More acid leaked, burning inside Marlys’s belly and fertilizing another ugly emotion growing inside of her. Two others approached the sisters, obviously a reporter and photographer. Without saying a word to Oomfaa, Marlys advanced on the group as the rest of the world fell away.

It was only the press she saw, the press who seemed less interested in Marlys’s father, the general, a true hero, than the treacherous woman who’d married him. It was the press Marlys focused on, and also on the woman who now had a happy, supportive family and an adoring new lover. Her father’s aide.

She heard the reporter say, “If I could ask another question, Mrs. Weston?”

And Marlys remembered she’d come tonight with questions, too, and they’d all been answered except for one that she’d never dared utter before, not even in the ear of her source at the tabloids. It came out of her mouth, though it wasn’t much more than a whisper.

“Juliet, did you have something to do with my father’s death?”

Noah’s head turned at the sound of Marlys’s voice. What the hell had she just said? She stood just outside their small circle of people—reporter, photographer, the three sisters, and himself. The majority of the launch party attendees had gone, but there were still a dozen or so left, enjoying the food or in line to buy the general’s book. Juliet had handled the crowd like a pro, even taking on the most cutting press questions with unflappable cool.

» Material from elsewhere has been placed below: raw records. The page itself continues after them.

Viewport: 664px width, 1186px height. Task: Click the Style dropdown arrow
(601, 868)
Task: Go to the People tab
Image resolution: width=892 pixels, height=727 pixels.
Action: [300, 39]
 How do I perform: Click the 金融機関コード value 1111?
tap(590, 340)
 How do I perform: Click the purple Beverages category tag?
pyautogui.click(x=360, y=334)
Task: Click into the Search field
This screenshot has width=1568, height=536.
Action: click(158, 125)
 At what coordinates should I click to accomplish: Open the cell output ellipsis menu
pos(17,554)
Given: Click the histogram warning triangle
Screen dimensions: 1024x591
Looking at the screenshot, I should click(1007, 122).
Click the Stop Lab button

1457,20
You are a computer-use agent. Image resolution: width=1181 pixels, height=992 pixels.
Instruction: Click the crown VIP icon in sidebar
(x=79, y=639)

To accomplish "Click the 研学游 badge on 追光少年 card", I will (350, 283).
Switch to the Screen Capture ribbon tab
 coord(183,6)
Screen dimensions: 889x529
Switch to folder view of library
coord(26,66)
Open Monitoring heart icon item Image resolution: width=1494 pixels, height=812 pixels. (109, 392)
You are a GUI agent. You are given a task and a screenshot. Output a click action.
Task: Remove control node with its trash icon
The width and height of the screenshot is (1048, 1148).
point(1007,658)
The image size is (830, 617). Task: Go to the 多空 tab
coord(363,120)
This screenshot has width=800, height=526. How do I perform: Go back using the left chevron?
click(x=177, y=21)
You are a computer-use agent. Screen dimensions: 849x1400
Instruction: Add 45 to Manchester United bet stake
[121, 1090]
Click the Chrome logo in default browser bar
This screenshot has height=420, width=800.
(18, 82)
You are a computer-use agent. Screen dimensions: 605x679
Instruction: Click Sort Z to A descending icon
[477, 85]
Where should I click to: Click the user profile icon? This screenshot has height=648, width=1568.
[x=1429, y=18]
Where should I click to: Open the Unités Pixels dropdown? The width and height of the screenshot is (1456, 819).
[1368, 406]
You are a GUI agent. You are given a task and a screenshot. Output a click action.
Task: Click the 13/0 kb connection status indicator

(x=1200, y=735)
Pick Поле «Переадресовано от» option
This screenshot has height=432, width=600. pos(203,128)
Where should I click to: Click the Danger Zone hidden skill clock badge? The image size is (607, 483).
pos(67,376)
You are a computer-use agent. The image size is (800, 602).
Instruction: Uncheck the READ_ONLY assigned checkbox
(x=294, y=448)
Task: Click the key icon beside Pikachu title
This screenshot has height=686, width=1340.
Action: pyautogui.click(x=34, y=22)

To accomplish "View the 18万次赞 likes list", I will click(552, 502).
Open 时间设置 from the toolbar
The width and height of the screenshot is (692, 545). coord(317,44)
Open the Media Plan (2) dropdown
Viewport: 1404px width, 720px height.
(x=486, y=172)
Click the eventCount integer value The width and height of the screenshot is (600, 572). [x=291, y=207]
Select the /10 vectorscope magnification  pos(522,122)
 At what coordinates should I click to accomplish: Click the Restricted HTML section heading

A few media members continued to hang around—those standing beside them, and another photographer that Noah just now spied, tucked near a beverage urn. He recognized the rat—that damn paparazzo he’d caught sneaking around Juliet’s pool weeks ago.

Torn between throwing that guy out and not wanting to leave Juliet’s side, he was still standing there when Marlys raised her voice and repeated her question for everyone’s ears.